Sebi to freeze shareholding if extended deadline not met

Sebi
Sebi. (Photo: Kamlesh Pednekar)
Samie Modak Mumbai
3 min read Last Updated : Dec 07 2019 | 2:01 AM IST
The Securities and Exchange Board of India (Sebi) on Friday gave time till December 2020 to Life Insurance Corporation of India (LIC), State Bank of India (SBI), and Bank of Baroda (BoB) to bring down their shareholding in UTI Mutual Fund (MF) to below 10 per cent. The market regulator said non-compliance would result in the freezing of their voting rights and excess shareholding. Sebi has also ordered a change in the board structure at UTI MF.

The Sebi order said the three public sector undertakings (PSUs) had failed to comply with the cross-shareholding norms even after 20 months. 

The order comes at a time when UTI MF has set the ball rolling on its initial public offering (IPO). On Wednesday, SBI had announced that it had approved disinvestment of an 8.25 per cent stake in UTI MF. LIC and BoB, too, are expected to offload similar stakes via the IPO. 

Currently, LIC, SBI, and BoB hold an 18.24 per cent stake each in UTI MF. Separately, the three firms are sponsors of SBI MF, LIC MF, and Baroda MF. Under Regulation 7B of the Sebi MF Regulations, notified in March 2018, “no sponsor of a mutual fund, its associate or group company including the asset management company of the fund, through the schemes of the mutual fund or otherwise, individually or collectively, directly or indirectly, has 10 per cent or more of the shareholding or voting rights in the asset management company or the trustee company of any other mutual fund; representation on the board of the asset management company or the trustee company of any other mutual fund.” 

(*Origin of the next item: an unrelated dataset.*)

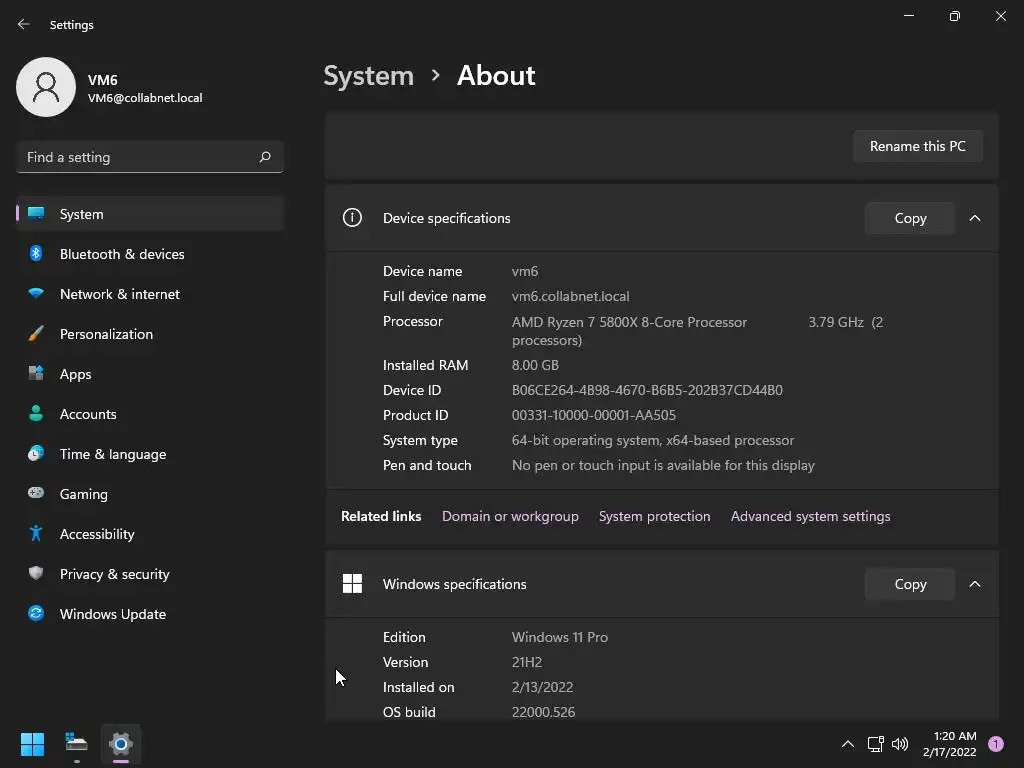
Task: Click the Accessibility figure icon
Action: tap(36, 534)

In a letter dated March 20, the three PSUs wrote to Sebi, explaining reasons for non-compliance.

“Not satisfied with the replies,” Sebi issued show-cause notices in July threatening action.

In August, Dinesh Khara, MD, SBI, P S Jayakumar, MD & CEO, BoB, and A K Anand, ED-investments, LIC, attended personal hearings before Sebi, spelling out issues with regard to meeting Regulation 7B.

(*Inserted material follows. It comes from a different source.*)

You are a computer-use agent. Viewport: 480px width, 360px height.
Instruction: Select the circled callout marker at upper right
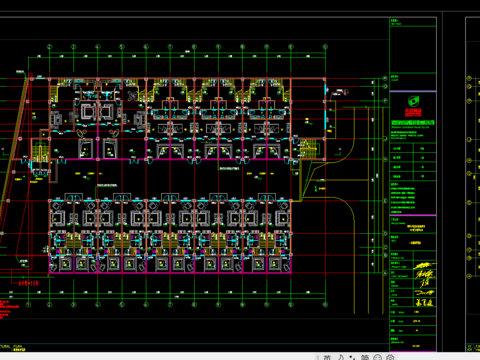[x=346, y=92]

Among the reasons were disagreements between the shareholders, particularly US-based T Rowe Price, over bringing down the shareholding on a pro-rata basis. T Rowe holds 26 per cent in UTI MF, and Punjab National Bank owns 18.24 per cent. However, the two are not required to dilute as they are not sponsors in another fund house. Also, lack of approvals and clarity from the government’s disinvestment department (Dipam) also led to the delay, they said in their submissions. The three firms told Sebi that the UTI MF’s IPO plan has been approved by Dipam in September.

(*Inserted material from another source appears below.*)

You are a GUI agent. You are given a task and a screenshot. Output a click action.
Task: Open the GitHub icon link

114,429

Sebi, however, rapped the three shareholders (noticees) for delaying the IPO process.

“While Regulation 7B was inserted in the MF Regulations on March 13, 2018, providing one year time-limit for its compliance, concurrence for divesting stakes in UTI AMC was sought by the noticees from Dipam only in January 2019… I feel that a more proactive approach from the noticees would have certainly expedited the compliance,” G Mahalingam, whole-time member, Sebi, wrote in the order.

The Sebi order said compliance of cross-shareholding norms was imperative. “Implementation of Regulation 7B is critical to the removal of such potential conflict of interest for improving the overall functioning of the mutual fund industry and to foster the interest of investors,” it said.